My father is one that should have come gift wrapped in a khaki safari suit and matching hat. The man lived quite an adventure, and I grew up listening to countless stories of amazing cities and characters he had met along the way.
A born traveler, dad studied abroad in Europe with a scholarship and an interest in seeing the rest of the world through his own eyes. He traveled everywhere, and whilst my mother was still pregnant with me he sent her letters and photographs from Paris, Berlin, and London.
I remember being ten years old and a curious girl who constantly rummaged through her mother's dressing table. There was a tiny yet beautiful Eiffel Tower necklace that caught my eye. The chain was thin and crafted out of a white gold, and hanging on it was a square marble pendant with the gold tower carved into it. I asked my mother if I could borrow the necklace, and she said yes but on one condition: I had to take very good care of it.
It was quite old, she explained.
Dad had sent it over to her in the mail when he traveled to Paris. At the time, she was still pregnant with me, and could not travel with him. She told me that the necklace was older than me, and that I should treat it like I would an elder: with respect. So I did just that, and wore it with pride to a dance recital where I later stood back stage showing the tower off to my peers, warning them that if they touched it I would tear a hole in their leotard.

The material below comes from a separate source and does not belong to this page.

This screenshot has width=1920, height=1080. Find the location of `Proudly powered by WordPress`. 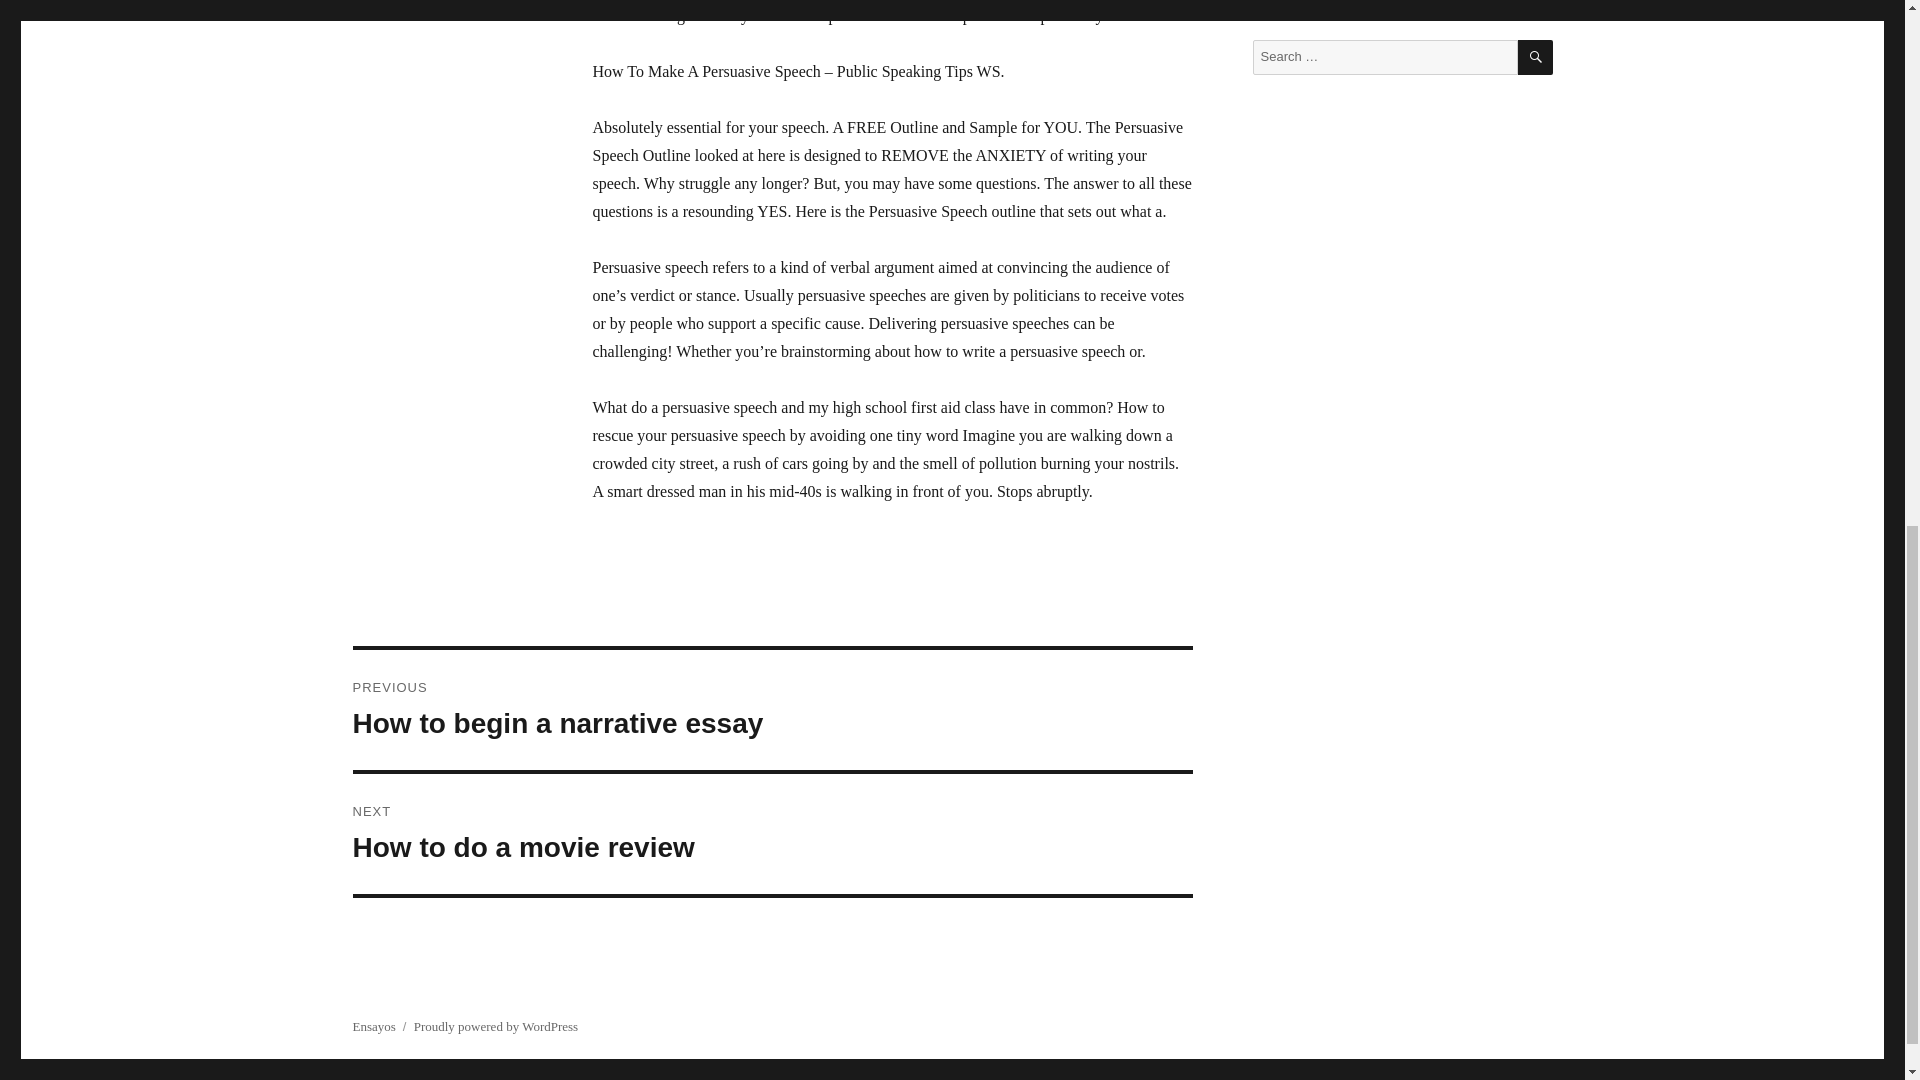

Proudly powered by WordPress is located at coordinates (496, 1026).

Although I was only partially joking.
After me and my baby sister was born, dad made a rather drastic decision to move us away from our home town, which was then the bustling metropolitan city of Jakarta, Indonesia. There was political unrest that made my parents uneasy about our future if we chose to stay.
My father had been offered a job in Australia, and so he took us with him in search of a better life. It was lucky that he did, because only a month after we waved goodbye to relatives and friends, all hell broke loose as the economy crisis in Indonesia worsened. I watched the riots on the news miles away in Melbourne, my new home.
Until now I still think about how lucky we were to have fled just in time. And today, on Father's Day, I celebrated the life of a man who showed me the world.